Acacia unguicula is a shrub of the genus Acacia and the subgenus Plurinerves. It is native to a small area in the Mid West region of Western Australia.


The erect open pungent shrub typically grows to a height of 0.75 to 2 metres (2 to 7 ft) but can be as tall as 3 metres (10 ft) and has smooth grey bark. The phyllodes are rigid and erect, olive green and clustered towards the ends of the branches. They are narrowly oblong to oblanceolate in shape with a pungent smell growing to 40 millimetres (1.6 in) long and 4 millimetres (0.16 in) wide with 14 to 16 prominent nerves. It blooms from August to September and produces yellow flowers. The flower heads are deep golden, globular, and approximately 5 to 6 mm (0.20 to 0.24 in) in diameter found in clusters of 24-34 flowers on stalks 7 to 11 mm (0.28 to 0.43 in) long. Reddish-brown seed pods form later that are linear that become coiled. The pods are generally 60 mm (2.4 in) long with a width of 2 mm (0.08 in).


A. unguicula is known from three populations on a pastoral lease at Mount Singleton, approximately 280 kilometres (174 mi) south-east of Geraldton near Yalgoo. It is found on the upper slopes and summit of Mt Singleton among open scrubland, growing in rocky clay, brown clayey sand or brown loamy soils with dolerite.

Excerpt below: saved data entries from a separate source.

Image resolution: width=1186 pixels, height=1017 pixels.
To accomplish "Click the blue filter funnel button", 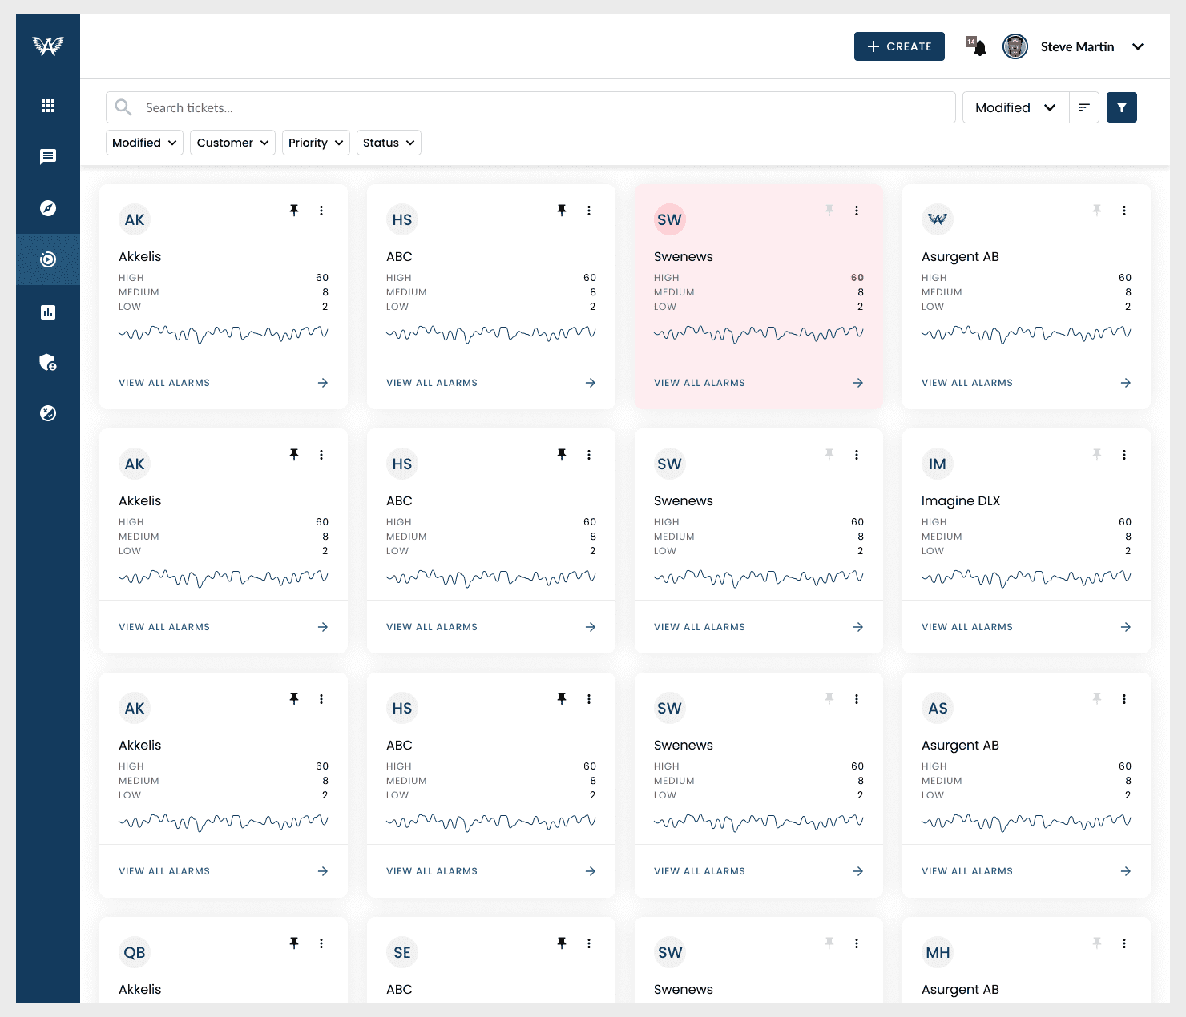I will pyautogui.click(x=1121, y=107).
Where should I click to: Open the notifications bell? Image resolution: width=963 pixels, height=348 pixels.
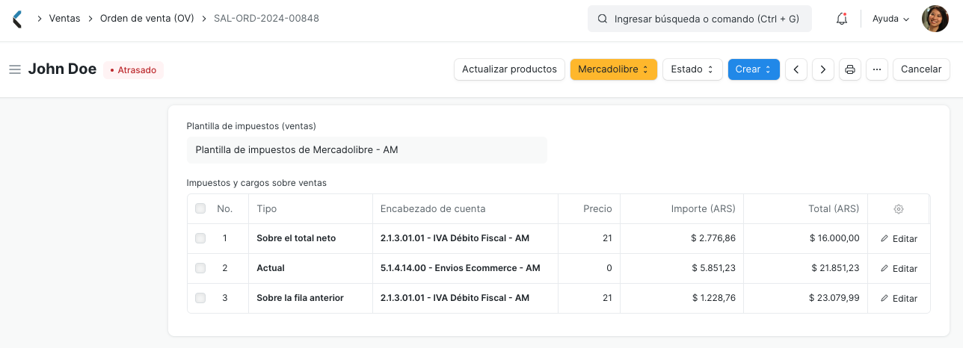[x=841, y=19]
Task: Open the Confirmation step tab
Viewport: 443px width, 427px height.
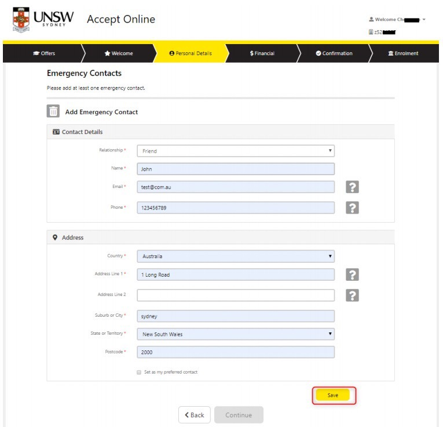Action: click(334, 53)
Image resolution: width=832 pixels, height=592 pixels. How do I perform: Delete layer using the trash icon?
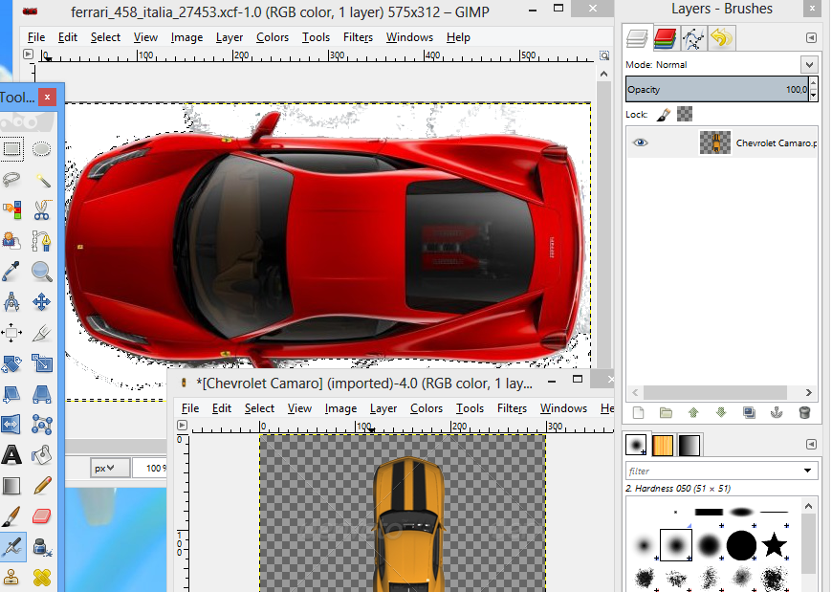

The species was originally described by the botanists Richard Sumner Cowan and Bruce Maslin in 1990 as part of the work Acacia Miscellany 3. Some new microneurous taxa of Western Australia related to A. multineata (Leguminosae: Mimosoideae: Section Plurinerves) from Western Australia. published in the journal Nuytsia. Synonyms for the plant include Acacia unguiculata, Racosperma unguiculatum and Racosperma unguiculum as described by Pedley in 2003.

Conservation status

The plant was listed a critically endangered in 2006 under the Environment Protection and Biodiversity Conservation Act 1999. The range of A. unguicula is estimated to be less than 1 square kilometre (247 acres) with a total population that is estimated at 43 mature individuals. The small population size is a result of grazing pressure, particularly from goats.